Pharmocology Flashcards
What is absorption?
The process of transfer from the site of administration into the general or systemic circulation.
What are some routes of administration of drugs?
Oral Intra venous Intra arterial Intramuscular Subcutaneous Inhalational Topical Sublingual Rectal Intrathecal
How many membranes must most drugs cross? What is the exception to this?
One.
IV and IA.
How can transfer through a membrane occur?
Passive diffusion through the lipid layer.
Diffusion through pores or ion channels.
Carrier mediated processes.
Pinocytosis.
What do drugs need to be to pass directly through the cell membrane?
Lipid soluble.
What is the rate of diffusion proportional to?
Rate of diffusion proportional to concentration gradient, the area & permeability of the membrane and inversely proportional to thickness.
How does movement through channels occur and why?
Down concentration gradient.
Restricted to small water soluble molecules.
What are the family of carriers in carrier mediated transport called?
ATP- Binding Cassette (ABC).
How many ABCs do humans have?
49.
What is P-gp known as and what does it do?
Multi Drug Resistance (MDR1).
removes a wide range of drugs from cytoplasm to the extracellular side.
What does Verapamil do?
Verapamil inhibits P-gp and so increases the concentration of anti cancer drugs in the cytoplasm
What is an example of a solute carrier? What blocks this and what does it lead to?
One example is OAT1 ( organic anion transporter) which is found in kidney and secretes Penicillin & uric acid. Probenicid blocks it, leading to uric acid being excreted.
What is pinocytosis?
A form of carrier mediated entry into the cytoplasm
Usually involved in uptake of endogenous macro molecules, can be involved in uptake of recombinant therapeutic proteins.
What drugs can be taken up by pinocytosis?
Drugs such as Amphotericin can be taken up into liposome for pinocytosis
What is drug ionisation?
Basic property of weak acids or weak bases.
Why are ionisable groups important for drugs?
The ionic forces are part of the ligand receptor interaction.
What is the PKa of a drug?
pH of which half the substance is ionised and half not.
Where are weak acids absorbed?
Stomach.
Where are weak bases absorbed?
Intestine.
What gives rapid absorption of oral drugs?
Large surface area and high blood flow.
What are four factors that determine the rate of oral absorption of a drug?
Drug Structure.
Drug formulation.
Gastric emptying.
First pass metabolism.
What is important about drug structure in relation to absorption?
Drug needs to be lipid soluble to be absorbed from the gut.
Highly polarised drugs tend to be only partially absorbed with much passed into the faeces.
Some drugs are unstable at low pH or in the presence of digestive enzymes.
What is important about drug formulation?

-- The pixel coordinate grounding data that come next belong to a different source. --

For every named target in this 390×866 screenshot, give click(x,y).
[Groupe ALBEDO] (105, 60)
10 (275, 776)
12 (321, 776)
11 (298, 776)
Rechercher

The capsule or tablet must disintegrate & dissolve to be absorbed.
Most do so rapidly.
Some having coating e.g. Enteric.
What is first pass metabolism?
Drugs taken orally have to pass four major metabolic barriers to reach circulation; Intestinal lumen Intestinal wall Liver Lungs
What is contained within the intestinal lumen which limits absorption?
Contains digestive enzymes that can split peptide ,ester & glycosidic bonds.
Peptide drugs broken down by proteases (Insulin).
Colonic bacteria hydrolysis & reduction of drugs.
What is contained within the intestinal wall which limits absorption?
Walls of upper intestine rich in cellular enzymes e.g. Mono amine oxidases (MAO)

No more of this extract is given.